Objective »
Starting at the line that contains "Task: Click the refresh" and ending at the last line, rewrite these lines with "refresh arrows" changed to "reload arrows" and nothing else altered. Leave the pictures out.

Saved records »
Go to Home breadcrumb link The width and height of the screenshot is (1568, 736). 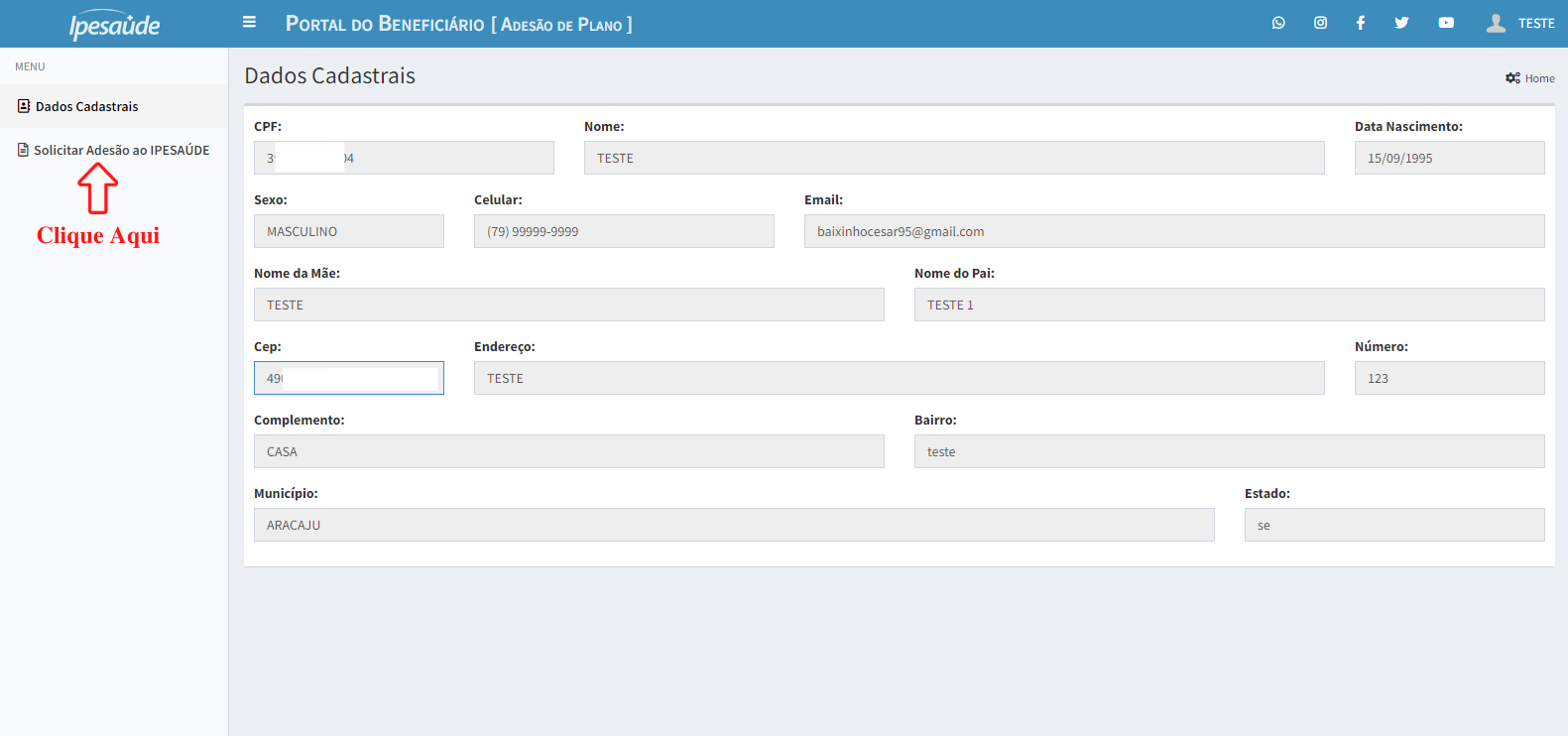tap(1539, 78)
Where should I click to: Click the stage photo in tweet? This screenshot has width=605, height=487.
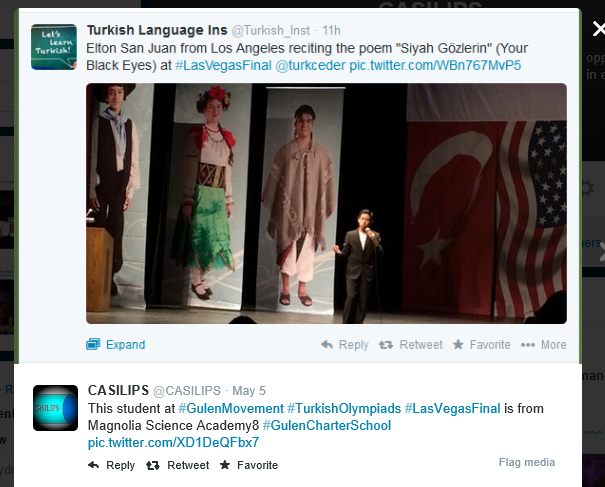pos(326,203)
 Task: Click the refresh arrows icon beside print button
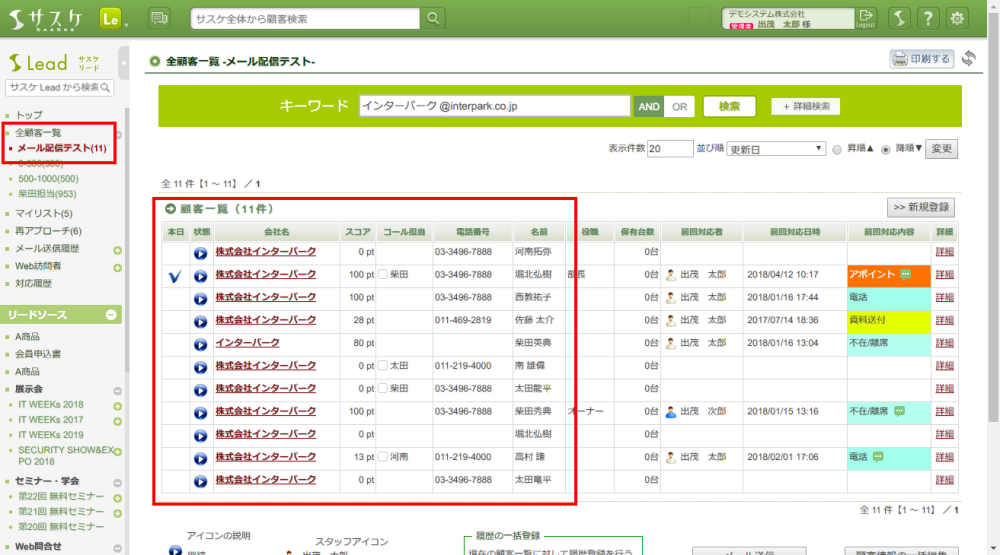[968, 59]
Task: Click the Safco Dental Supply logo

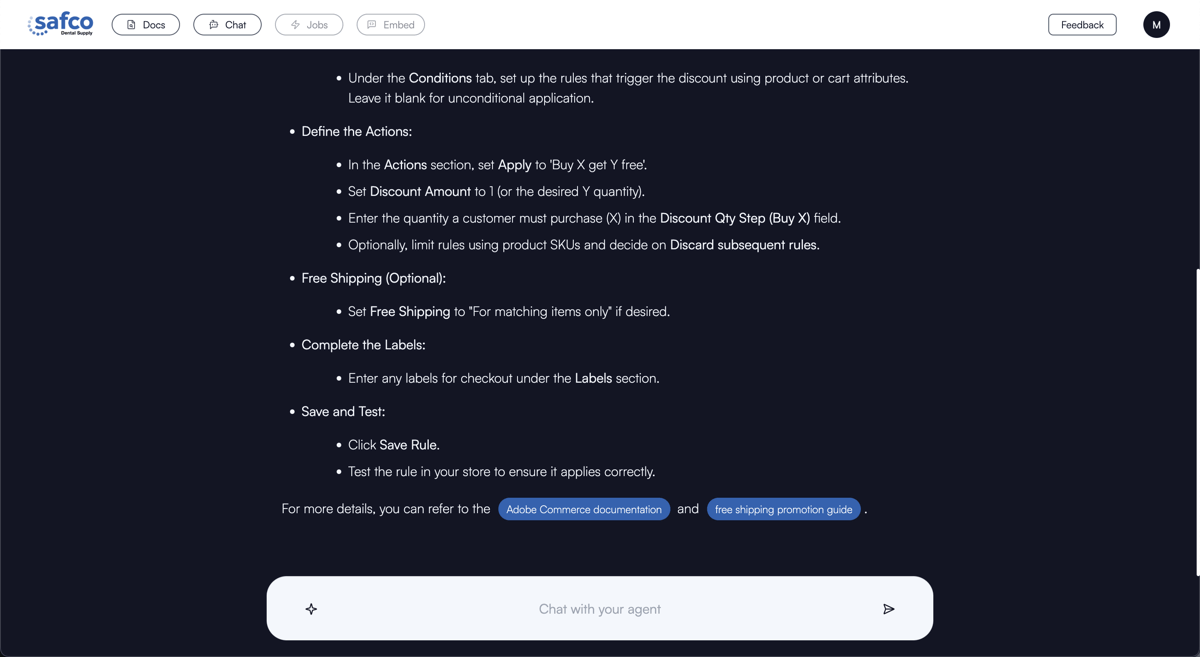Action: [x=61, y=24]
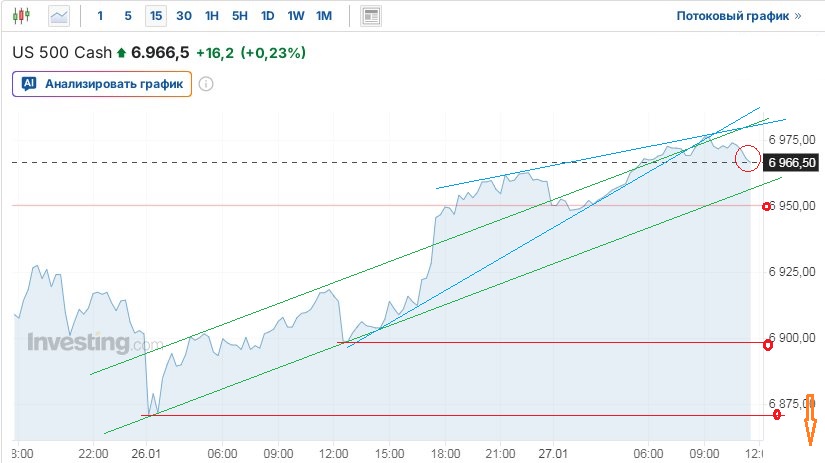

Solution for this exercise »
 Task: Click the reload arrows icon beside print button
[968, 59]
Task: Click the Safco Dental Supply logo

Action: [x=61, y=24]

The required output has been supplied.